The easiest is to use a characterisation of closed sets that holds in first countable spaces $X$:

$A \subseteq X$ is closed iff for all sequences $(a_n)$ such that all $a_n \in A$ and $a_n \to x$ (in $X$) we have that $x \in A$. The left to right implication holds in all spaces, the right to left only in so-called sequential spaces, of which first countable are an important example.

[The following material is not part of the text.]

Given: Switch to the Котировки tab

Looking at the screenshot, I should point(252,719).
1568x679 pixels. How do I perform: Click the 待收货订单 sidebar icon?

Now if $C \subseteq Y$ is closed, then to see that $f^{-1}[C]$ is closed, let $(c_n)$ be a sequence all of whose members are in $f^{-1}[C]$ and such that $c_n \to p \in X$. The latter implies by sequential continuity that $f(c_n) \to f(x)$ and $c_n \in f^{-1}[C]$ means $f(c_n) \in C$ for all $n$.

Now by the always-valid left to right implication, we know from the closedness of $C$, that $f(p) \in C$, and this means that $p \in f^{-1}[C]$. Now we conclude that $f^{-1}[C]$ is closed (as it obeys the condition and is a subset of a sequential space), and we're done showing continuity.

Answer 2

To answer aldo decristo's question:

The axiom of countable choice is used in the direction $\Leftarrow$. Prove by contradiction. Suppose that $A$ is not closed. Then there exists $x\in\bar{A}\setminus A$. Since the topological space $X$ is first countable, $x$ has a countable base $\{U_{n}\mid u\in\mathbb{N}\}$ (in the sense that $U_{n}$ is an open neighborhood for $x$, and for each open neighborhood $V$ of $x$, there exists $n$ such that $U_{n}\subseteq V$). Moreover, by replacing $U_{n}$ with $\cap_{k=1}^{n}U_{k}$ if necessary, without loss of generality, we may assume that $U_{1}\supseteq U_{2}\supseteq\ldots$

Since $x\in\bar{A}$, $U_{n}\cap A\neq\emptyset$. Consider the family of non-empty sets $\{U_{n}\cap A\mid n\in\mathbb{N}\}$. By the axiom of countable choice, there exists a function $\theta:\mathbb{N}\rightarrow\cup_{n}(U_{n}\cap A)$ such that $\theta(n)\in U_{n}\cap A$ for each $n$. That $\theta=(\theta(n))$ is a sequence in $A$. Obviously, $\theta(n)\rightarrow x$. For, let $V$ be an open neighborhood of $x$, then there exists $n_{0}$ such that $U_{n_{0}}\subseteq V$. For any $n\geq n_{0},$we have $\theta(n)\in U_{n}\subseteq U_{n_{0}}\subseteq V$. This shows that $\theta(n)\rightarrow x$. By the assumption on the right, we have $x\in A$, which is a contradiction.